--- What to do ---
**1)** In the St. Elias hospital text, who makes the admission determination?
**2)** Decide whether each statement agrees with the St. Elias hospital text. Answer yes or no, and quote the words of the text that decide it.
(a) St. Elias has an emergency room.
(b) When St. Elias is contacted, a Nurse Liaison is sent to visit the patient and/or family.
(c) A patient is admitted to St. Elias from a skilled nursing facility.
**3)** Extend the St. Elias hospital text, picking up after its final sentence.

--- Source document ---
We are focused on understanding and providing for the needs of our patients and the members of their support systems. The long-stay patient at St. Elias is not the exception, but the rule, and we have created an environment that is free of the distractions that exist in regular acute care hospitals. St. Elias does not have an emergency room, labor and delivery, or other departments not related to our mission.
St. Elias is a Long Term Acute Care Hospital (LTACH) which is the bridge of care between the short term acute care hospital and lower levels of care such as rehabilitation hospitals and skilled nursing facilities. Patients at St. Elias are admitted with tracheostomies on the ventilator, invasive lines and drains, dialysis, advanced wound care, intensive therapies, frequent medication and laboratory assessment, and daily attending physician assessment and intervention. Patients at St. Elias are too medically complex to receive care at a rehabilitation hospital or at a skilled nursing facility.
A patient is admitted to St. Elias from an acute care hospital.
The process usually involves a referral from the patient’s physician either for LTACH/LTCH or specifically for St. Elias Specialty Hospital. The Case Manager or physician’s office personnel can contact St. Elias for a clinical evaluation to determine whether LTACH/LTCH services are appropriate for the patient. When St. Elias is contacted, we will promptly dispatch a Nurse Liaison to visit the patient and/or family. Admission determination is then made by an Admission Team at St. Elias, based upon industry standard criteria and other influencing factors.
If the patient does meet criteria for admission to St. Elias, our Admissions Team will work with the referring physician, Case Managers, and the family to make arrangements for transfer to St. Elias.
If the patient’s physician is not familiar with St. Elias and the services we offer, please contact the Nurse Liaison at (907) 565-2273. We will be happy to provide detailed information, conduct a tour of our hospital, and to answer any questions the physician or family may have.
Patients or families request referral by calling (907) 565-2273. We will assess your condition/options and then either arrange for admission or recommend a more appropriate level of care for your situation.

--- Data excerpts ---
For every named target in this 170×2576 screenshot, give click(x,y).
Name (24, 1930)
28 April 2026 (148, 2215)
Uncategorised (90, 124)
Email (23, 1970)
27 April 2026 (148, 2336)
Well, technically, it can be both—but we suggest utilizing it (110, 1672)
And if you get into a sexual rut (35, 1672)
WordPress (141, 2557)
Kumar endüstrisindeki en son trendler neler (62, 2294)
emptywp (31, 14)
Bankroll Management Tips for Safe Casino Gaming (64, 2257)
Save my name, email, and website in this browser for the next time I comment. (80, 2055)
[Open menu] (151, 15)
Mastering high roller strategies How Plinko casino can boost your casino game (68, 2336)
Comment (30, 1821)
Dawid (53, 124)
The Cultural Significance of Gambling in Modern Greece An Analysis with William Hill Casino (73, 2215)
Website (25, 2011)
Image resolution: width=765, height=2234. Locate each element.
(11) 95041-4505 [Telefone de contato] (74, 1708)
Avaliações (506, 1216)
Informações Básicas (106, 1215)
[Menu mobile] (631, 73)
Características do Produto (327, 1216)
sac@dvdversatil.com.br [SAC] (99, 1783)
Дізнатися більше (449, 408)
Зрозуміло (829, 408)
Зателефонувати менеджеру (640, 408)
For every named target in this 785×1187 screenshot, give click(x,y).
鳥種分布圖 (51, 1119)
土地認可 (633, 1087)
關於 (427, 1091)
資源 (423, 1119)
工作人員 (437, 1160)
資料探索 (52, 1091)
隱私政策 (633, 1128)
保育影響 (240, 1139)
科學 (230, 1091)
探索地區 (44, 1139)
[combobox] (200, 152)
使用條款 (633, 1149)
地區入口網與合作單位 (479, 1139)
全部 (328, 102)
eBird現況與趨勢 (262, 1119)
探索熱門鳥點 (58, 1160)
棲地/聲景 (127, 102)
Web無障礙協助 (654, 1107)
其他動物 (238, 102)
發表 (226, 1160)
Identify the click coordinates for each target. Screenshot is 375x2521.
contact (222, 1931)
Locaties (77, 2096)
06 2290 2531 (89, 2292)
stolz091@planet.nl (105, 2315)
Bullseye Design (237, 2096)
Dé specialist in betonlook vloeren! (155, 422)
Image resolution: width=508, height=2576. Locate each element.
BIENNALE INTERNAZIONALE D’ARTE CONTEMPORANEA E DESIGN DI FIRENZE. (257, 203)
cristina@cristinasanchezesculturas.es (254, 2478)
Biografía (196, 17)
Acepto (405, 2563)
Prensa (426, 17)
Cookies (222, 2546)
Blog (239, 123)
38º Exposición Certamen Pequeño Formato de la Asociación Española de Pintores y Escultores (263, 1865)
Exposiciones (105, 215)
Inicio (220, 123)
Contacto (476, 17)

--- Answers for the exercise ---
**1)** An Admission Team at St. Elias makes it, based on industry standard criteria and other influencing factors.

**2)**
(a) No: "St. Elias does not have an emergency room"
(b) Yes: "we will promptly dispatch a Nurse Liaison to visit the patient and/or family"
(c) No: "A patient is admitted to St. Elias from an acute care hospital."

**3)**
St. Elias has contracts with numerous commercial insurance carriers. During the pre-admission evaluation process, the Admissions Director will verify benefits under one of these plans. If St. Elias does not have an existing agreement with the patient’s insurer we are usually able to work with that insurer on a single case basis and reach an agreement for services to be provided.
Most of the patient rooms at St. Elias are very large private rooms with private baths.
St. Elias recognizes the benefit in family participation in patient care. Upon request, administration will determine if overnight accommodations can be made.
A St. Elias Case Manager will assist with all hospital and post-discharge needs. For the convenience of our patients and families, we arrange for medical equipment needs, Home Health, and transportation.
If alternative levels of care (skilled nursing, inpatient rehabilitation, assisted living, etc.) or outpatient services (Dialysis, outpatient therapy, IV antibiotic therapy, etc) are needed, a St. Elias Case Manager will assist in identifying and evaluating available options. We also have a social worker who specializes in health care who is available to assist as needed.
A Hospitalist is a type of physician who is specially trained to take care of patients who are hospitalized. Our Hospitalist are all Board Certified in either Internal Medicine or Family Practice. These physicians care for patients who have multiple complex medical problems. They have numerous years of hospital care experience and still practice at other Anchorage acute care hospitals as well. They are not intended to be a patient’s long-term physician, but the Hospitalist will return the patient to the consulting physician or Primary Care physician upon discharge from St. Elias.